> **Data for this task**:
__________________________________________________
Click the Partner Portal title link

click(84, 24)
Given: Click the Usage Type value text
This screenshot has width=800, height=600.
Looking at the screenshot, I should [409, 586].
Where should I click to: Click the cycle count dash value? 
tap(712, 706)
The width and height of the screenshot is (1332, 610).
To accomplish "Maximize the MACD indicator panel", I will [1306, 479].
__________________________________________________
> **What the task asks**:
Set out the records above as a Markdown table with the columns Row and Line. Number each line in order and leave out the blank lines.

> **Complete output**:
| Row | Line |
|---|---|
| 1 | Click the Partner Portal title link |
| 2 | click(84, 24) |
| 3 | Given: Click the Usage Type value text |
| 4 | This screenshot has width=800, height=600. |
| 5 | Looking at the screenshot, I should [409, 586]. |
| 6 | Where should I click to: Click the cycle count dash value?  |
| 7 | tap(712, 706) |
| 8 | The width and height of the screenshot is (1332, 610). |
| 9 | To accomplish "Maximize the MACD indicator panel", I will [1306, 479]. |